--- Start GIVEN DATA ---

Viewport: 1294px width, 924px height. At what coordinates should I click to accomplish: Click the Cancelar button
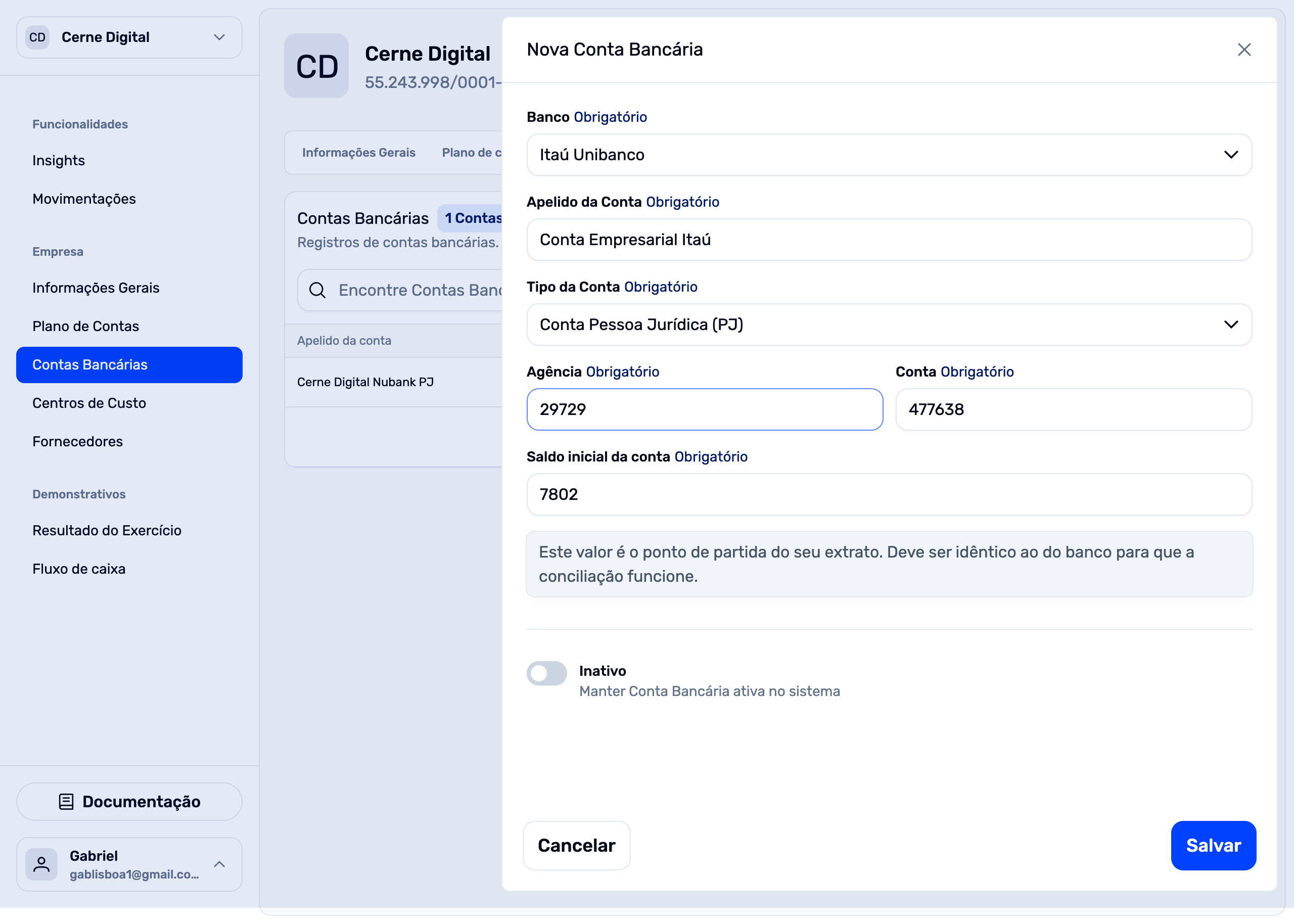[576, 846]
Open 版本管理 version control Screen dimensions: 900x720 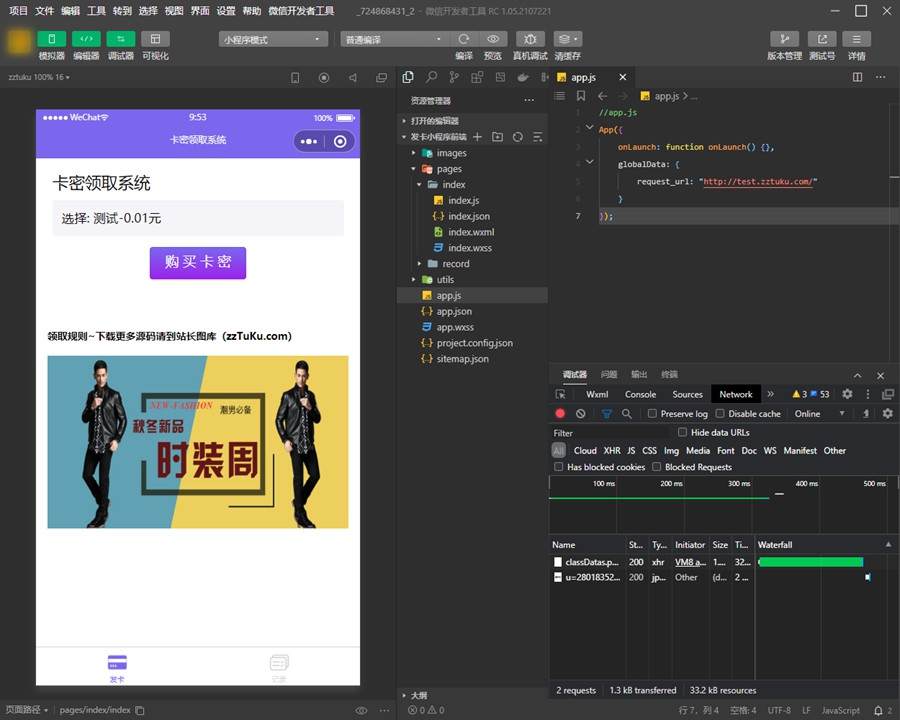click(x=784, y=39)
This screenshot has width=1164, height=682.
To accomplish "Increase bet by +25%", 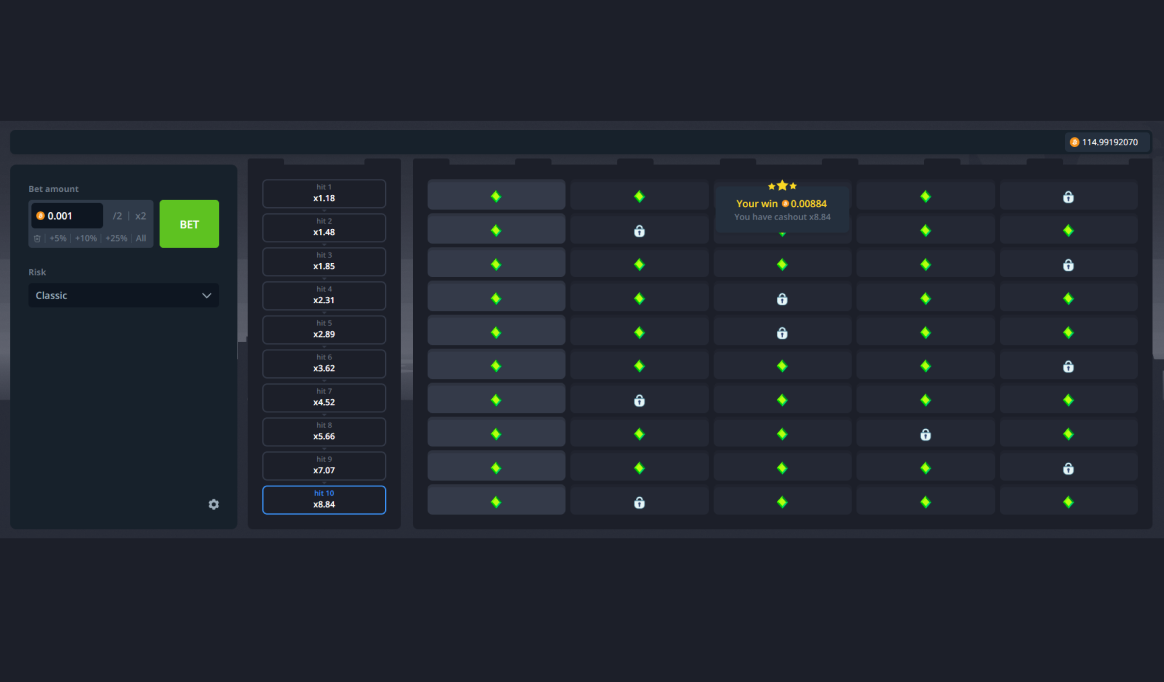I will coord(116,238).
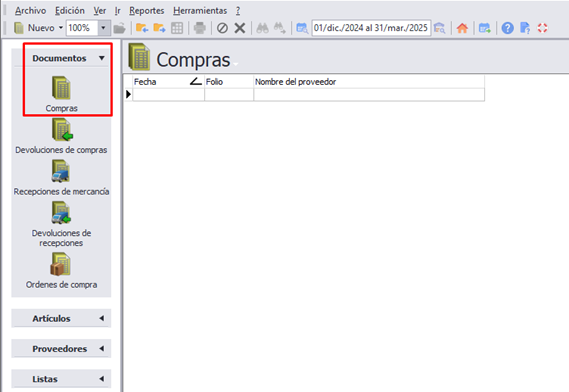
Task: Open the Ordenes de compra icon
Action: [60, 264]
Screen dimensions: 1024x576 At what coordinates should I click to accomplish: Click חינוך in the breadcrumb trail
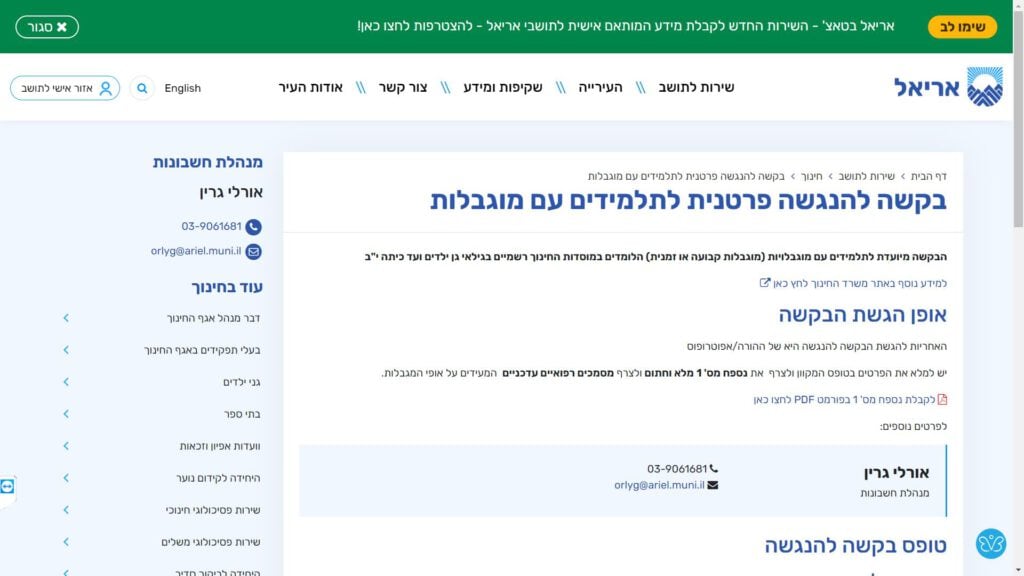pos(811,176)
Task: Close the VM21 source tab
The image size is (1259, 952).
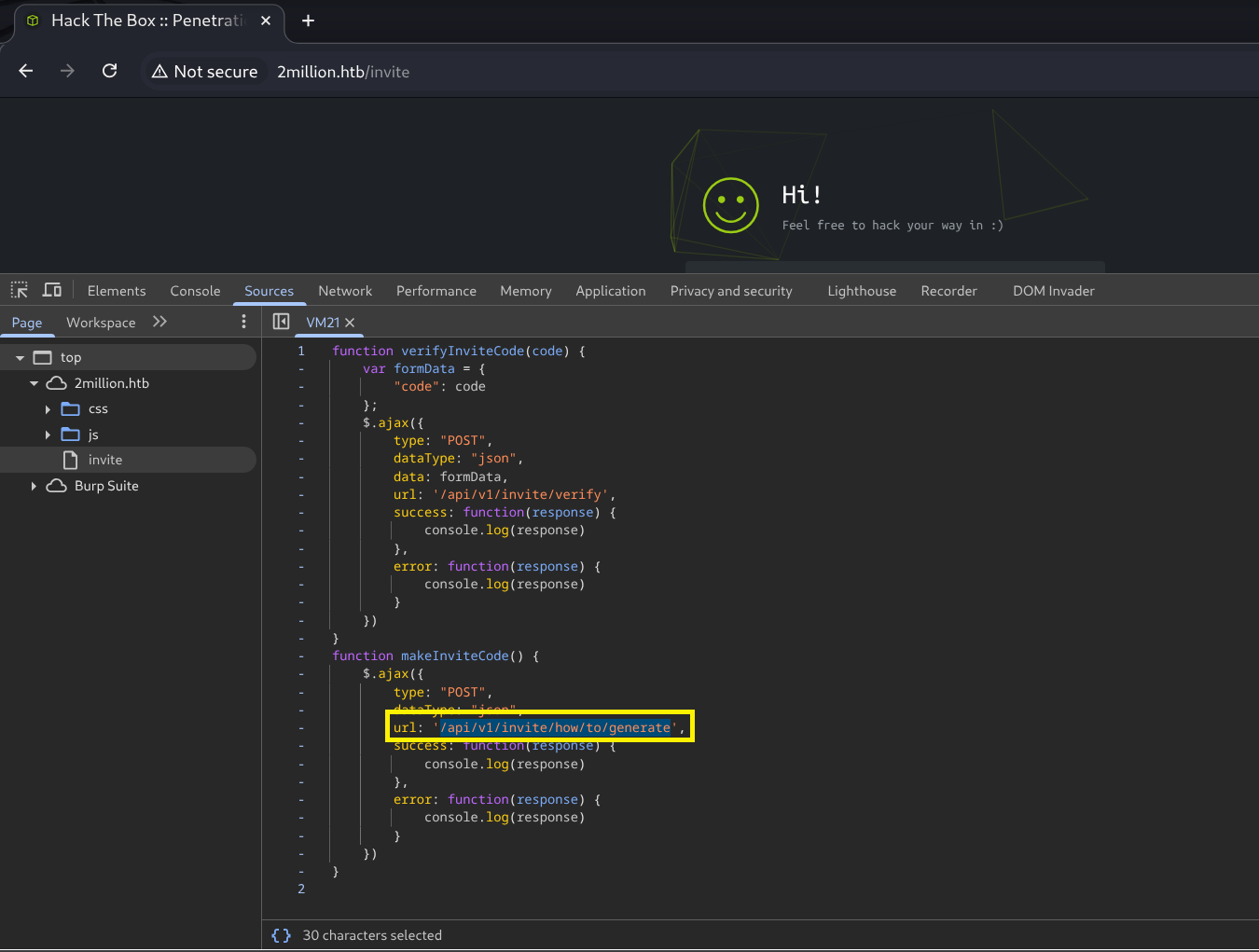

--- End GIVEN DATA ---

PROBLEM STATEMENT: Reproduce the data from the line containing "Task: Close the VM21 source tab" through the end, replacing "tab" with "window" and leaving all else unchanged. Omit the pictures from your answer.

WRITTEN RESPONSE:
Task: Close the VM21 source window
The image size is (1259, 952).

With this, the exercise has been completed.